> **WORK TO DO**
Reproduce the entries from the line containing "Task: Click the blue" through the line containing "will (72, 20).", swapping "Maternity Leaves" for "Parental Leave" and leaving everything else untouched.
====
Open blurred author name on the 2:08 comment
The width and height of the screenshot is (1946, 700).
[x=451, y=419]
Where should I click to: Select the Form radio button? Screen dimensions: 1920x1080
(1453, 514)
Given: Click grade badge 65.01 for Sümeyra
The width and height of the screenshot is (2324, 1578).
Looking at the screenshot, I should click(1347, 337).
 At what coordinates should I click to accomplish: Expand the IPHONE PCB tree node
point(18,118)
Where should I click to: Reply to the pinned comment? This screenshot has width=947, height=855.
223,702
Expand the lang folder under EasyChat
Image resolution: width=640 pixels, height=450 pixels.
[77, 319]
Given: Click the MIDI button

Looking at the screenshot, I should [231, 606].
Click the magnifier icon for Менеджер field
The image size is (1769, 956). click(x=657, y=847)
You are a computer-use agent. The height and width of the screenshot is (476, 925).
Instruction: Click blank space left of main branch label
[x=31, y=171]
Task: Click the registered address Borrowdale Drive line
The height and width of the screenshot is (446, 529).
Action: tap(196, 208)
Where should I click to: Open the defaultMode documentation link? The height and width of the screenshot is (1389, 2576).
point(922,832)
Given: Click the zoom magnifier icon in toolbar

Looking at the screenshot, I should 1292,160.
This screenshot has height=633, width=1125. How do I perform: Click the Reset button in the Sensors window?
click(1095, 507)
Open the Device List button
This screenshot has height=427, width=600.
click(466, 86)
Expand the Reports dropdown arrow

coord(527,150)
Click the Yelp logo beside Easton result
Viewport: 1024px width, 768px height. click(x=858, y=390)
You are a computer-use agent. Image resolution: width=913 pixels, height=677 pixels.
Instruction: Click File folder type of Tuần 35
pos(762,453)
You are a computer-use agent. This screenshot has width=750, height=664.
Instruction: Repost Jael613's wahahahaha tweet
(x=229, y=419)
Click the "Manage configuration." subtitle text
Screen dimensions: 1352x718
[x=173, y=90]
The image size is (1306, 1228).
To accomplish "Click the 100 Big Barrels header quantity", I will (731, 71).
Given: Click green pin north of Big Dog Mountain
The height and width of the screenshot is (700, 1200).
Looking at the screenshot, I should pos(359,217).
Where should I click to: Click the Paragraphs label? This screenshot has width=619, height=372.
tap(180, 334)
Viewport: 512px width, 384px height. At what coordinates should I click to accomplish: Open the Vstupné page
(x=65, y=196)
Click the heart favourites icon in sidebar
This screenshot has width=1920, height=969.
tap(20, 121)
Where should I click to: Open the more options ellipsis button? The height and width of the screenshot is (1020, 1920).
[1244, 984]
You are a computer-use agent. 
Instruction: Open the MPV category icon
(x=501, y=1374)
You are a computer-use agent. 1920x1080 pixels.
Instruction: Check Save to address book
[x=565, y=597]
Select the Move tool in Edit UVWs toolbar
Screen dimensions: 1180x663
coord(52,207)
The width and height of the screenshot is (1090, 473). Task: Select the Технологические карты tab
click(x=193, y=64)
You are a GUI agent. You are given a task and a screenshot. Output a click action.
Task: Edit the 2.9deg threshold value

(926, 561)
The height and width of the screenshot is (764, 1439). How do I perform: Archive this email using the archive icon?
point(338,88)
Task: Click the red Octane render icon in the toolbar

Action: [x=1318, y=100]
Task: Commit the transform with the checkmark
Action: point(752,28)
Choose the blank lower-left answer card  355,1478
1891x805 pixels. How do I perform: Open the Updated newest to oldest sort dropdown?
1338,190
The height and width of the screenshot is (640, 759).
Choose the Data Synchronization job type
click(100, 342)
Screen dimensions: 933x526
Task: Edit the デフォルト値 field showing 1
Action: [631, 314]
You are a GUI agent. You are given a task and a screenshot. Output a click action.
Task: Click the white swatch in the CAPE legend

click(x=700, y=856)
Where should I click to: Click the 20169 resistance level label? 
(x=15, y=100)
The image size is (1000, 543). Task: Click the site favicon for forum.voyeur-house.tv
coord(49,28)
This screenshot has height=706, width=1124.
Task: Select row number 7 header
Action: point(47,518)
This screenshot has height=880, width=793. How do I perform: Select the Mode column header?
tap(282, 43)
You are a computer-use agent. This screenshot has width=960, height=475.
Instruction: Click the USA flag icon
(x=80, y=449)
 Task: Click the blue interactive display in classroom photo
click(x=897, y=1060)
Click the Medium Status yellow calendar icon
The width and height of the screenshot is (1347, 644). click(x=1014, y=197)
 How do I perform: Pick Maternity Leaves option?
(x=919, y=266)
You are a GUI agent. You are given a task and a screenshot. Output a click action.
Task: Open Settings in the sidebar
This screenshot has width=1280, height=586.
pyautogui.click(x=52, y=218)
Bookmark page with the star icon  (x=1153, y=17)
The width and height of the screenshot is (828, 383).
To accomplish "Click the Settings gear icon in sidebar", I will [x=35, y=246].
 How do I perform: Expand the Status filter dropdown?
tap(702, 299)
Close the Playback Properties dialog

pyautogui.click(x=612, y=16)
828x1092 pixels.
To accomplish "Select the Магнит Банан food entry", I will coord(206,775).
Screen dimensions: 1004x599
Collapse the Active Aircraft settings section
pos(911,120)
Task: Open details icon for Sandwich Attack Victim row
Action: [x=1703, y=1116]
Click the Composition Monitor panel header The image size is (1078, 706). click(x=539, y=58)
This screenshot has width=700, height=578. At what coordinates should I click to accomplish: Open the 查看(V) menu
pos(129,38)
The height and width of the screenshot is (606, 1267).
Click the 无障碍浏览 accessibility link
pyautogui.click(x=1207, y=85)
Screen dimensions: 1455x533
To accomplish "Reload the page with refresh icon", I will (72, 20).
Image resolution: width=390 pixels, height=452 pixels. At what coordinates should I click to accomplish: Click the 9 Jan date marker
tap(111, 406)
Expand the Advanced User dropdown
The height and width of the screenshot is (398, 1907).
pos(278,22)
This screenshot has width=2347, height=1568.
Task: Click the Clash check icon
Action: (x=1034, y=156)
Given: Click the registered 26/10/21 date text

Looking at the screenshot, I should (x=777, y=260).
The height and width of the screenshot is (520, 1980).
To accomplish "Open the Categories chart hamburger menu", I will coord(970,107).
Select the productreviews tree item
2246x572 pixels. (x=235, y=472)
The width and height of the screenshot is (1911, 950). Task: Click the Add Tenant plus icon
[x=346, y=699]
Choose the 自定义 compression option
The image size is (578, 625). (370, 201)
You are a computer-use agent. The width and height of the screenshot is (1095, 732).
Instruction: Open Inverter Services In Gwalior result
====
> **PROBLEM SOLUTION**
 Task: Click the blue interactive display in classroom photo
click(x=897, y=1060)
Click the Medium Status yellow calendar icon
The width and height of the screenshot is (1347, 644). click(x=1014, y=197)
 How do I perform: Pick Parental Leave option?
(x=919, y=266)
You are a GUI agent. You are given a task and a screenshot. Output a click action.
Task: Open Settings in the sidebar
This screenshot has width=1280, height=586.
pyautogui.click(x=52, y=218)
Bookmark page with the star icon  (x=1153, y=17)
The width and height of the screenshot is (828, 383).
To accomplish "Click the Settings gear icon in sidebar", I will [x=35, y=246].
 How do I perform: Expand the Status filter dropdown?
tap(702, 299)
Close the Playback Properties dialog

pyautogui.click(x=612, y=16)
828x1092 pixels.
To accomplish "Select the Магнит Банан food entry", I will coord(206,775).
Screen dimensions: 1004x599
Collapse the Active Aircraft settings section
pos(911,120)
Task: Open details icon for Sandwich Attack Victim row
Action: [x=1703, y=1116]
Click the Composition Monitor panel header The image size is (1078, 706). click(x=539, y=58)
This screenshot has width=700, height=578. At what coordinates should I click to accomplish: Open the 查看(V) menu
pos(129,38)
The height and width of the screenshot is (606, 1267).
Click the 无障碍浏览 accessibility link
pyautogui.click(x=1207, y=85)
Screen dimensions: 1455x533
To accomplish "Reload the page with refresh icon", I will (72, 20).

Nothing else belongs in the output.